Dataset entries

--------------------------------

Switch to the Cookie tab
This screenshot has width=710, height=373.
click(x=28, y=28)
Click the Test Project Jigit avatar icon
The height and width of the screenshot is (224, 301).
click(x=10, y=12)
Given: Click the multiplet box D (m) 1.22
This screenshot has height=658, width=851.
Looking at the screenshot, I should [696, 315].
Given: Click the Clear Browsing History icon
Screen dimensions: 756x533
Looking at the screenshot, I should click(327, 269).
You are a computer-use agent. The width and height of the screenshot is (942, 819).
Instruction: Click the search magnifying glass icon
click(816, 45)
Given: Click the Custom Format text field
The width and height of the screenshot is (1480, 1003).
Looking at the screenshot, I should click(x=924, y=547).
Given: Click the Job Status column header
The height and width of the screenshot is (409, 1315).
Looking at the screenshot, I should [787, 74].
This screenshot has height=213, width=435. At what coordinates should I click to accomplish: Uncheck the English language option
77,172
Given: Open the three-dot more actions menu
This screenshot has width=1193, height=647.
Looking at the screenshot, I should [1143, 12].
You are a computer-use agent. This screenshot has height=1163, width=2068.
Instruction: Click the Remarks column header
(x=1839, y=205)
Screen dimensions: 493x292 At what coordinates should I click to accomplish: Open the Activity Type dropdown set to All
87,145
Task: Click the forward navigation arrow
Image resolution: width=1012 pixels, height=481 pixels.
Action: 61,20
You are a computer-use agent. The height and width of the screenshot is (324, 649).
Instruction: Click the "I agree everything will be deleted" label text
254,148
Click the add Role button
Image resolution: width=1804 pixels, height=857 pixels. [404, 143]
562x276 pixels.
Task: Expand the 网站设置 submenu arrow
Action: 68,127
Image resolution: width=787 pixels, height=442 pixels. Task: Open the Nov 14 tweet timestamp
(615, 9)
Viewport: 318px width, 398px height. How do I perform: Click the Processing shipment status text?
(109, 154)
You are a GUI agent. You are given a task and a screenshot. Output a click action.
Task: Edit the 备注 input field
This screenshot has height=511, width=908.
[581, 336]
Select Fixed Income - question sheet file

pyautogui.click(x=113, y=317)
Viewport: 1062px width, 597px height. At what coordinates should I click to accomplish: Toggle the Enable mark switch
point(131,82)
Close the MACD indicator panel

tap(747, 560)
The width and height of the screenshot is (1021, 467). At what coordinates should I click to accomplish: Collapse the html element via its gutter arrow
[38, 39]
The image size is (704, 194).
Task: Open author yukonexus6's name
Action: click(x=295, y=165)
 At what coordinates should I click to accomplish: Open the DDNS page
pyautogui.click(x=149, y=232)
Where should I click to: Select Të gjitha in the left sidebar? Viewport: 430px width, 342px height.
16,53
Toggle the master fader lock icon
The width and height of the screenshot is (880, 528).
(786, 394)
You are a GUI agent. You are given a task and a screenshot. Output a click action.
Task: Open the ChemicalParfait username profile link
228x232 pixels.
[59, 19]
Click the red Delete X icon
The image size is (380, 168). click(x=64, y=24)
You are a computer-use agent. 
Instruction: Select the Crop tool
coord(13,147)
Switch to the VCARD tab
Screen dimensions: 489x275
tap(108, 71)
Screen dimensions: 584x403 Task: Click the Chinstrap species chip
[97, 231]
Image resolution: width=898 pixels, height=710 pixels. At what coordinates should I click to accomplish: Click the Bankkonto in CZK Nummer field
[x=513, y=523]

--------------------------------

▶ **Your assignment**:
Retype the data in full, exactly.

▶ **Output**:
Switch to the Cookie tab
This screenshot has width=710, height=373.
click(x=28, y=28)
Click the Test Project Jigit avatar icon
The height and width of the screenshot is (224, 301).
click(x=10, y=12)
Given: Click the multiplet box D (m) 1.22
This screenshot has height=658, width=851.
Looking at the screenshot, I should [696, 315].
Given: Click the Clear Browsing History icon
Screen dimensions: 756x533
Looking at the screenshot, I should click(327, 269).
You are a computer-use agent. The width and height of the screenshot is (942, 819).
Instruction: Click the search magnifying glass icon
click(816, 45)
Given: Click the Custom Format text field
The width and height of the screenshot is (1480, 1003).
Looking at the screenshot, I should click(x=924, y=547).
Given: Click the Job Status column header
The height and width of the screenshot is (409, 1315).
Looking at the screenshot, I should [787, 74].
This screenshot has height=213, width=435. At what coordinates should I click to accomplish: Uncheck the English language option
77,172
Given: Open the three-dot more actions menu
This screenshot has width=1193, height=647.
Looking at the screenshot, I should [1143, 12].
You are a computer-use agent. This screenshot has height=1163, width=2068.
Instruction: Click the Remarks column header
(x=1839, y=205)
Screen dimensions: 493x292 At what coordinates should I click to accomplish: Open the Activity Type dropdown set to All
87,145
Task: Click the forward navigation arrow
Image resolution: width=1012 pixels, height=481 pixels.
Action: 61,20
You are a computer-use agent. The height and width of the screenshot is (324, 649).
Instruction: Click the "I agree everything will be deleted" label text
254,148
Click the add Role button
Image resolution: width=1804 pixels, height=857 pixels. [404, 143]
562x276 pixels.
Task: Expand the 网站设置 submenu arrow
Action: 68,127
Image resolution: width=787 pixels, height=442 pixels. Task: Open the Nov 14 tweet timestamp
(615, 9)
Viewport: 318px width, 398px height. How do I perform: Click the Processing shipment status text?
(109, 154)
You are a GUI agent. You are given a task and a screenshot. Output a click action.
Task: Edit the 备注 input field
This screenshot has height=511, width=908.
[581, 336]
Select Fixed Income - question sheet file

pyautogui.click(x=113, y=317)
Viewport: 1062px width, 597px height. At what coordinates should I click to accomplish: Toggle the Enable mark switch
point(131,82)
Close the MACD indicator panel

tap(747, 560)
The width and height of the screenshot is (1021, 467). At what coordinates should I click to accomplish: Collapse the html element via its gutter arrow
[38, 39]
The image size is (704, 194).
Task: Open author yukonexus6's name
Action: click(x=295, y=165)
 At what coordinates should I click to accomplish: Open the DDNS page
pyautogui.click(x=149, y=232)
Where should I click to: Select Të gjitha in the left sidebar? Viewport: 430px width, 342px height.
16,53
Toggle the master fader lock icon
The width and height of the screenshot is (880, 528).
(786, 394)
You are a GUI agent. You are given a task and a screenshot. Output a click action.
Task: Open the ChemicalParfait username profile link
228x232 pixels.
[59, 19]
Click the red Delete X icon
The image size is (380, 168). click(x=64, y=24)
You are a computer-use agent. 
Instruction: Select the Crop tool
coord(13,147)
Switch to the VCARD tab
Screen dimensions: 489x275
tap(108, 71)
Screen dimensions: 584x403 Task: Click the Chinstrap species chip
[97, 231]
Image resolution: width=898 pixels, height=710 pixels. At what coordinates should I click to accomplish: Click the Bankkonto in CZK Nummer field
[x=513, y=523]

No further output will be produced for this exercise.